### [Extract]
[FOM] consistency and completeness in natural language

Torkel Franzen torkel at sm.luth.se
Thu Apr 3 04:23:06 EST 2003


Neil says:

>This is not the only straightforward justification. Here is another:

>	Each instance A(n) is of the form not-B(n), where B(n) represents
>	"n is a proof, in the formal system, of (x)A(x)". If, for any n,
>	B(n) were a theorem of the formal system, then there would be a
>	proof, in the formal system, of (x)A(x). But (assuming the system
>	is consistent) there is no proof, in the system, of (x)A(x). Hence
>	B(n) is not a theorem (for any n). But every p.r. statement is
>	provable or refutable in the system. Hence, for every n, B(n) is
>	refutable; whence, A(n) [i.e., not-B(n)] is provable.

To this argument, then, we add (on your reading of Dummett)

(1)     Since every theorem of the formal system S in question is true,
        and every A(n) is provable in S, it follows that every A(n) is true.

That every A(n) is true means that for no n is n a proof in S of (x)A(x).

### [Aim]
Translate this sentence from the post on consistency and completeness into Spanish: "That every A(n) is true means that for no n is n a proof in S of (x)A(x)." Rely on the post alone.

[Part of a data file]
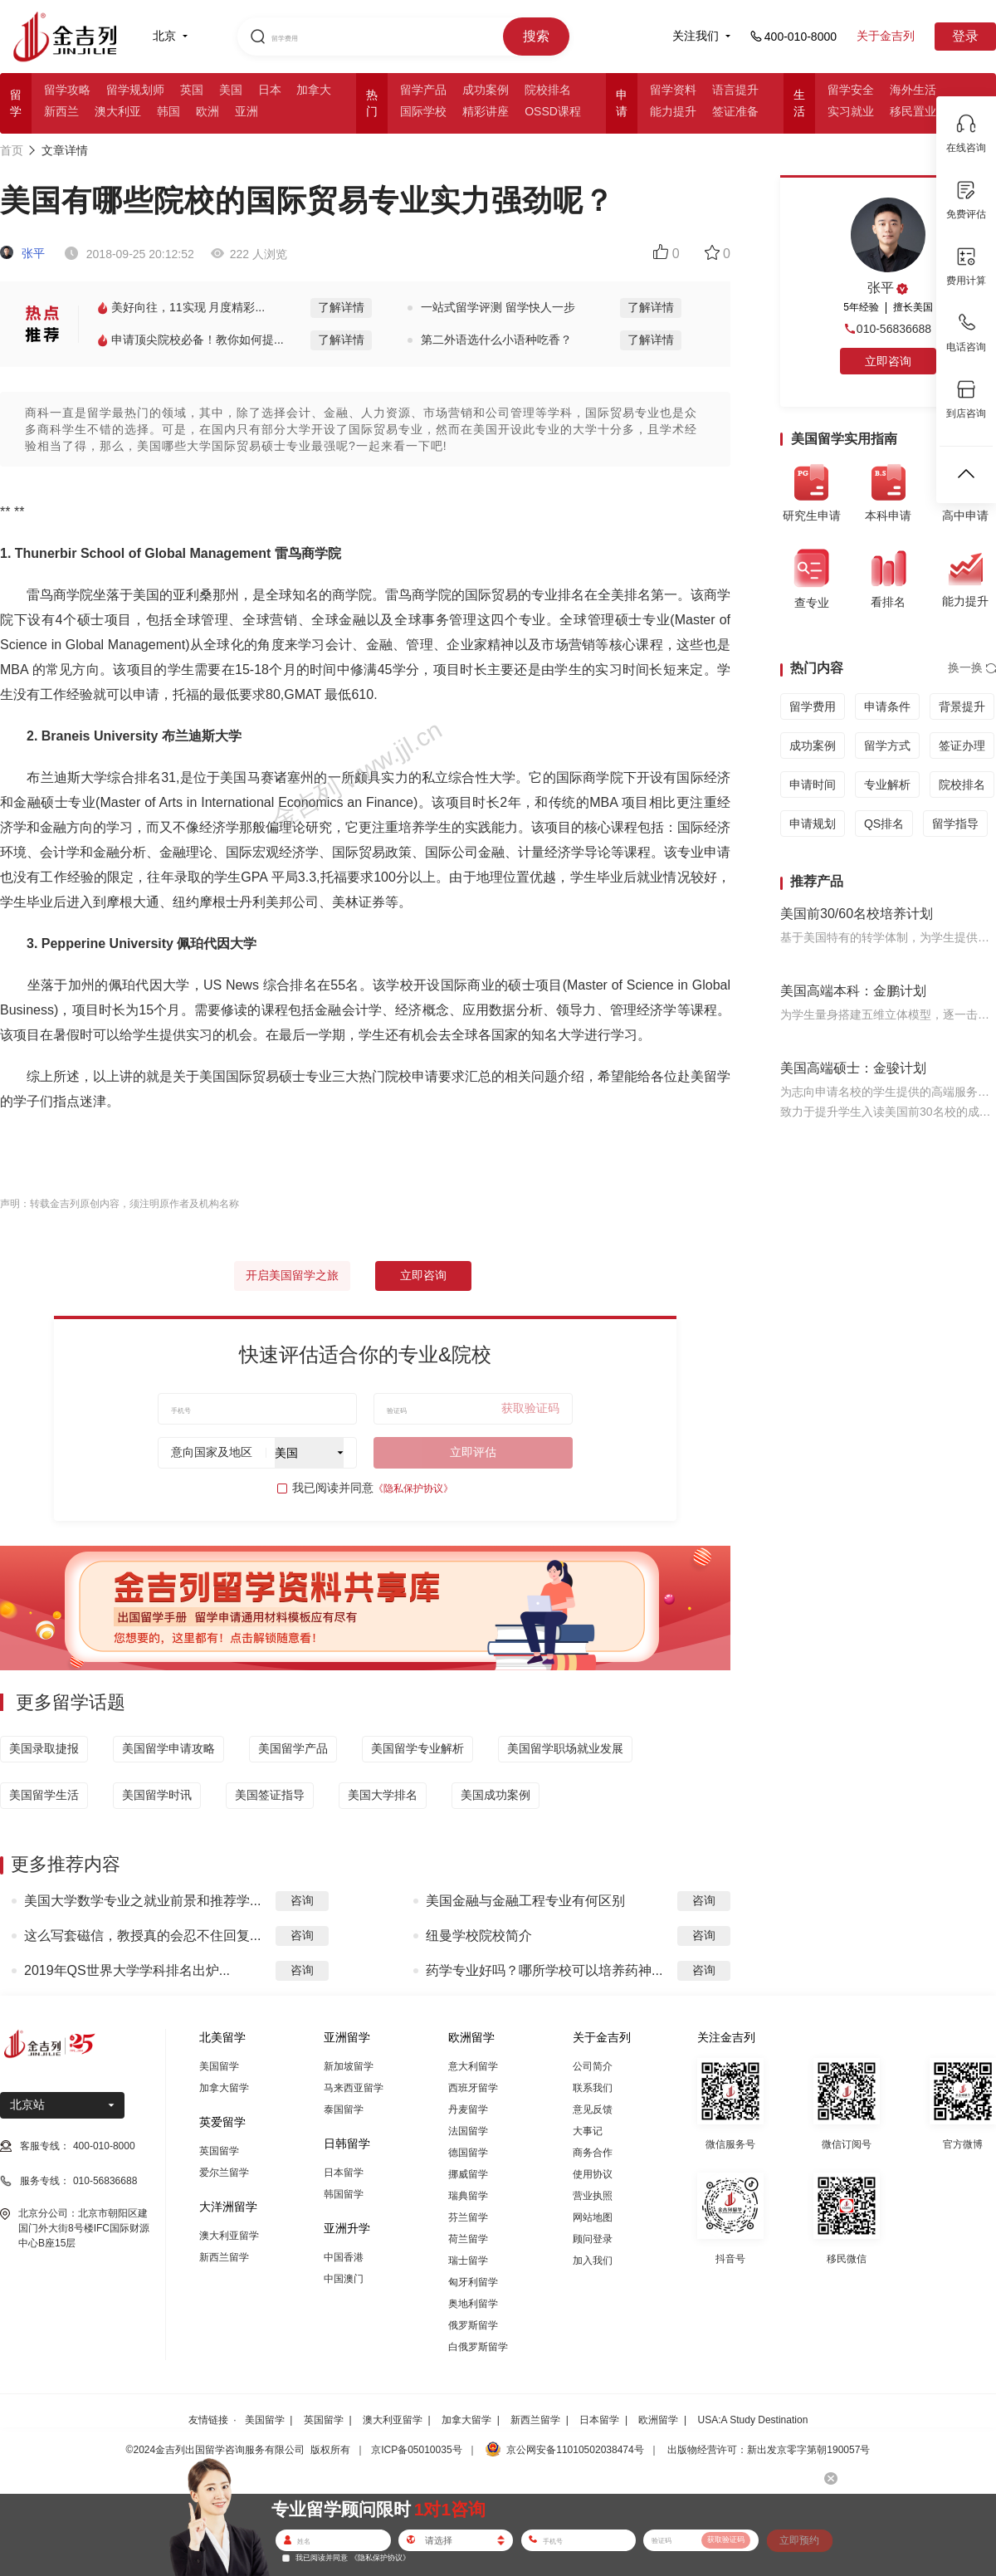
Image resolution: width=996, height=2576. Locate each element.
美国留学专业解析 (417, 1748)
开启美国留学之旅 (292, 1275)
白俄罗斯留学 (478, 2347)
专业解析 (887, 784)
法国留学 (468, 2131)
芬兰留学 (468, 2217)
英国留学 (219, 2151)
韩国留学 (344, 2194)
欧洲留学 (658, 2420)
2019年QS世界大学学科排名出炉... (127, 1970)
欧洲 (207, 111)
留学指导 (955, 823)
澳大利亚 (118, 111)
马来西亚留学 (353, 2088)
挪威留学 (468, 2174)
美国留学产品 (293, 1748)
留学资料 (673, 89)
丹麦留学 (468, 2109)
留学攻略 (67, 89)
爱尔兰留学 (224, 2172)
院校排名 (548, 89)
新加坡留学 (349, 2066)
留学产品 (423, 89)
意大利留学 (473, 2066)
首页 (11, 150)
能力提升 (673, 111)
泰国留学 (344, 2109)
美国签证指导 (270, 1794)
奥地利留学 (473, 2304)
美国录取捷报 (44, 1748)
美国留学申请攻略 (168, 1748)
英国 (191, 89)
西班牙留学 (473, 2088)
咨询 (302, 1900)
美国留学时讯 (157, 1794)
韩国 (168, 111)
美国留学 (219, 2066)
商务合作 (593, 2152)
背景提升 (962, 706)
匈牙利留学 (473, 2282)
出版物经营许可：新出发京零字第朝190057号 (768, 2450)
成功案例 (485, 89)
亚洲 (246, 111)
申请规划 (812, 823)
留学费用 (812, 706)
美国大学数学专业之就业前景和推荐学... (142, 1901)
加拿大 (313, 89)
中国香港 (344, 2257)
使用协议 (593, 2174)
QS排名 (884, 823)
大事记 (588, 2131)
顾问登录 (593, 2239)
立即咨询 (423, 1275)
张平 (22, 253)
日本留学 (344, 2172)
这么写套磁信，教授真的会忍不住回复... (142, 1935)
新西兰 (61, 111)
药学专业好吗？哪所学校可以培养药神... (544, 1970)
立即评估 (473, 1452)
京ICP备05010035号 (416, 2450)
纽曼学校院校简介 (479, 1935)
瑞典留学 (468, 2196)
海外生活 (913, 89)
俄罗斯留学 (473, 2325)
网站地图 (593, 2217)
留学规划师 (135, 89)
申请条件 (887, 706)
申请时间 (812, 784)
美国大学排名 (382, 1794)
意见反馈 (593, 2109)
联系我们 (593, 2088)
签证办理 (962, 745)
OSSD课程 (553, 111)
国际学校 (423, 111)
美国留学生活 (44, 1794)
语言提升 (735, 89)
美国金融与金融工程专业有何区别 (525, 1901)
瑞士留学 (468, 2260)
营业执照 (593, 2196)
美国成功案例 (495, 1794)
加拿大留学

### [Exercise response]
Que todo A(n) sea verdadero significa que para ningún n es n una demostración en S de (x)A(x).